Notebook

CS 20 : TensorFlow for Deep Learning Research¶

Lecture 07 : ConvNet in TensorFlow¶

Specification of SimpleCNN is same that of Lec07_ConvNet mnist by low-level.ipynb

ConvNet mnist by high-level¶

Creating the data pipeline with tf.data
Using tf.contrib.slim, alias slim
Creating the model as Class with slim
Training the model with Drop out technique by slim.dropout
Using tensorboard

Setup¶

In [1]:

from __future__ import absolute_import, division, print_function
import os, sys
import numpy as np
import pandas as pd
import matplotlib.pyplot as plt
import tensorflow as tf
%matplotlib inline

slim = tf.contrib.slim
print(tf.__version__)

1.12.0

Load and Pre-process data¶

In [2]:

(x_train, y_train), (x_tst, y_tst) = tf.keras.datasets.mnist.load_data()
x_train = x_train  / 255
x_train = x_train.reshape(-1, 28, 28, 1).astype(np.float32)
x_tst = x_tst / 255
x_tst = x_tst.reshape(-1, 28, 28, 1).astype(np.float32)

In [3]:

tr_indices = np.random.choice(range(x_train.shape[0]), size = 55000, replace = False)
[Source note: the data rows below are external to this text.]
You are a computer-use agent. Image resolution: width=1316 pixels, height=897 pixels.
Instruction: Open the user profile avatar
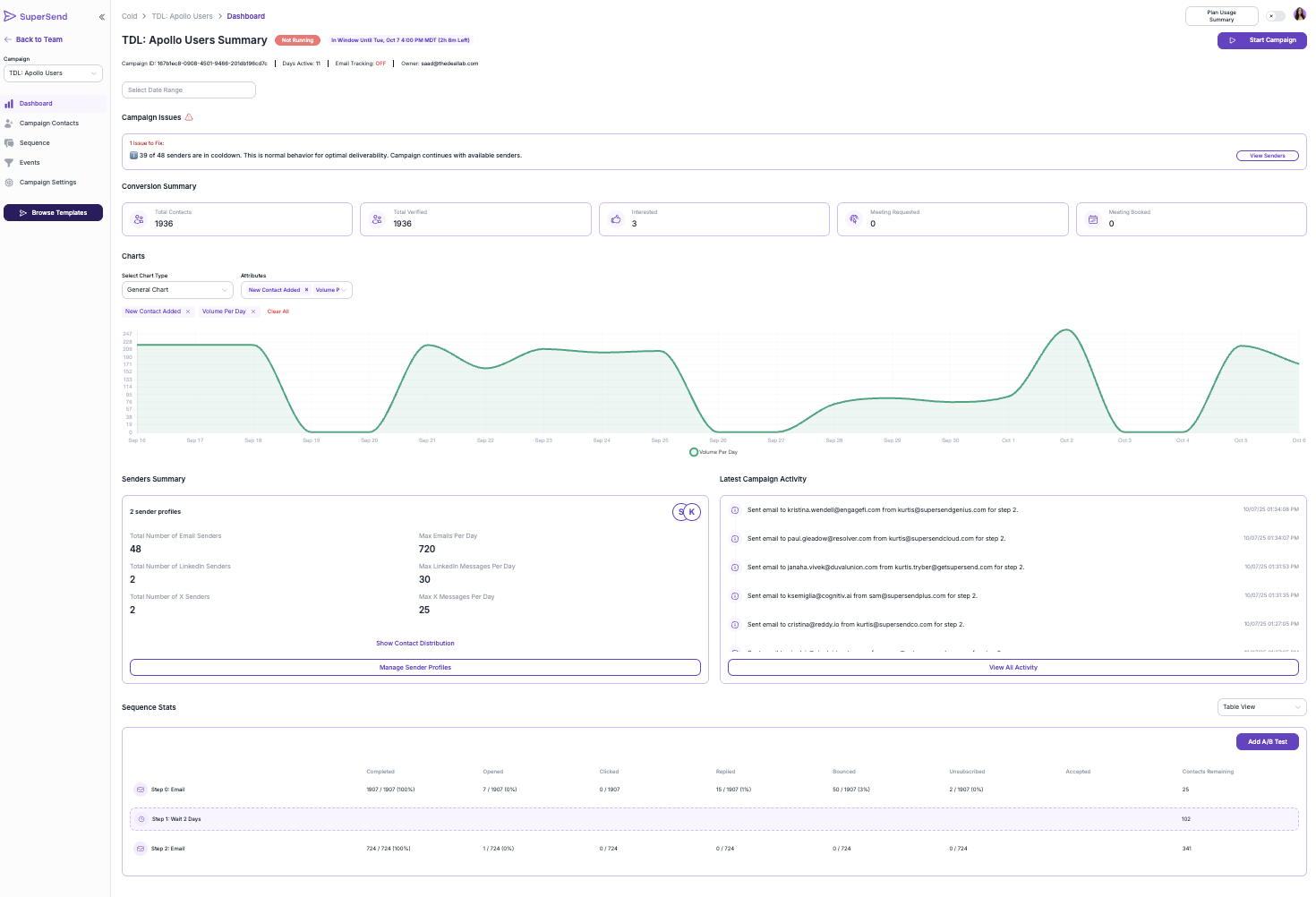1299,14
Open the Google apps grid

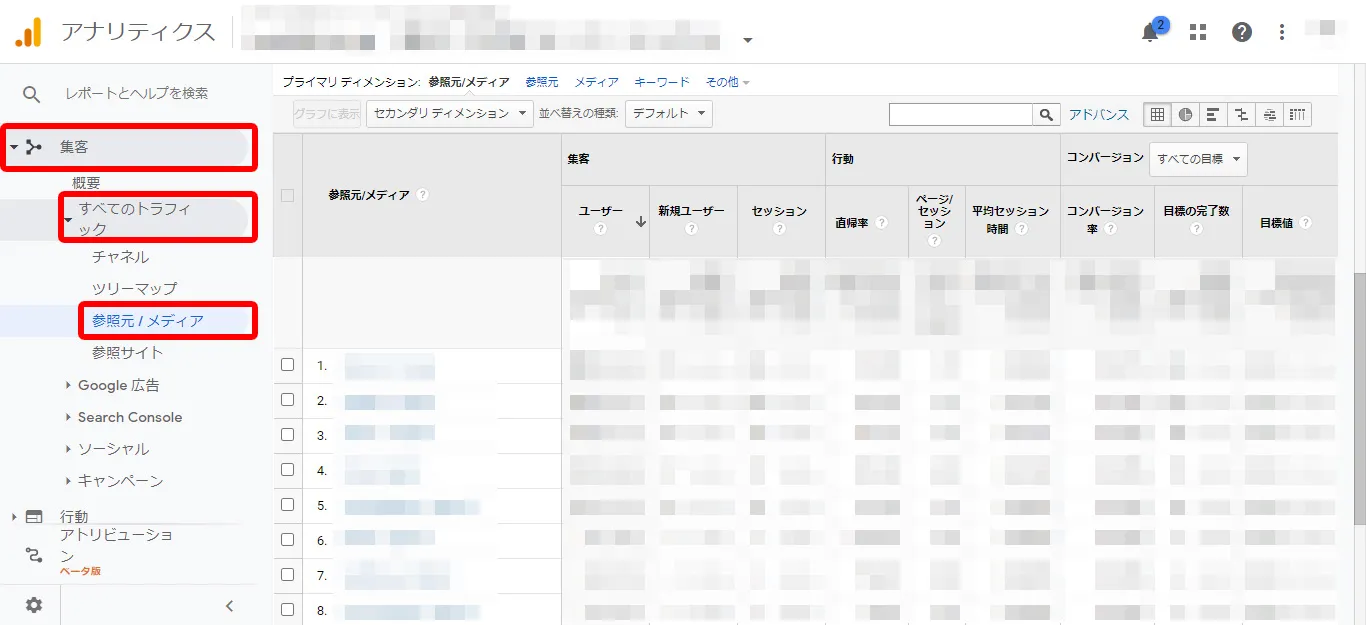point(1197,32)
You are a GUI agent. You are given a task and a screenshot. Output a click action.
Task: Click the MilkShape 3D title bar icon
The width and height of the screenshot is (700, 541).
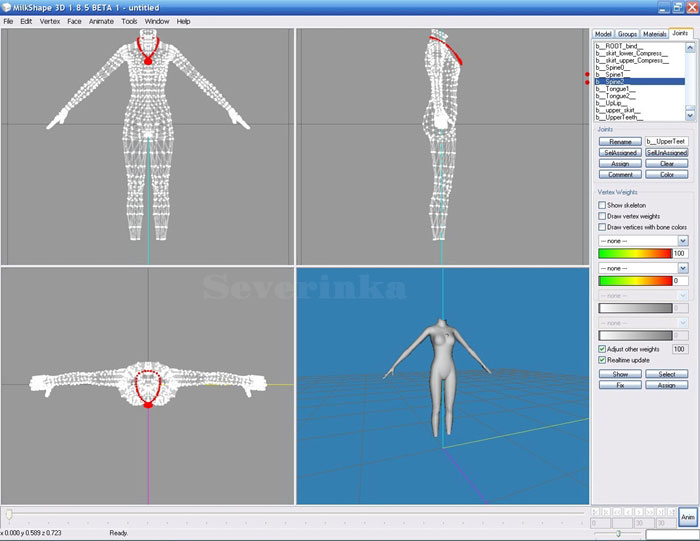[x=7, y=6]
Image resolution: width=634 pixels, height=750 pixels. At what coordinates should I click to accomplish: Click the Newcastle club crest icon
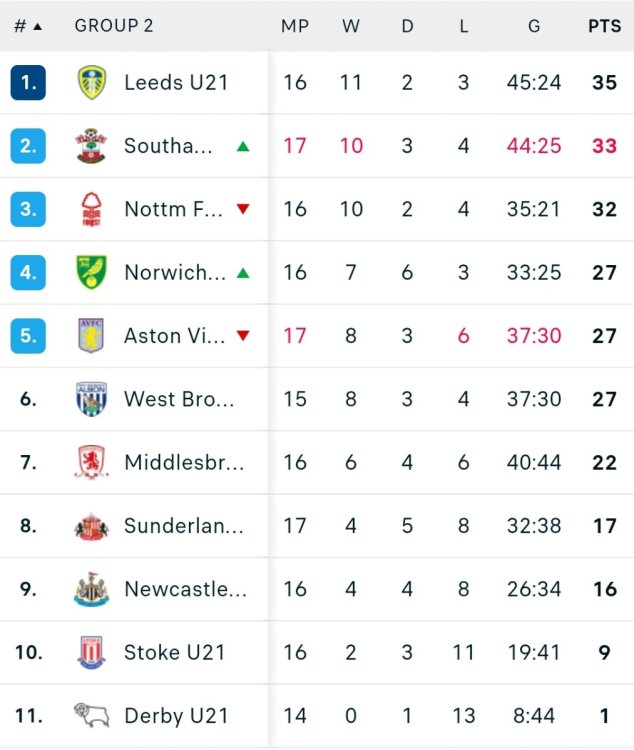92,589
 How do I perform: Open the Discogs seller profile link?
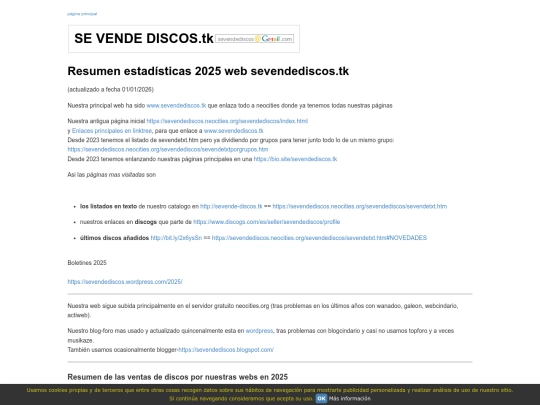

x_tr = x_train[tr_indices]
y_tr = y_train[tr_indices].astype(np.int32)

x_val = np.delete(arr = x_train, obj = tr_indices, axis = 0)
y_val = np.delete(arr = y_train, obj = tr_indices, axis = 0).astype(np.int32)

print(x_tr.shape, y_tr.shape)
print(x_val.shape, y_val.shape)

(55000, 28, 28, 1) (55000,)
(5000, 28, 28, 1) (5000,)

Define SimpleCNN class by high-level api (slim)¶

In [4]:

class SimpleCNN:
    def __init__(self, X, y, n_of_classes):
        
        self._X = X
        self._y = y
        self._is_training = tf.placeholder(dtype = tf.bool)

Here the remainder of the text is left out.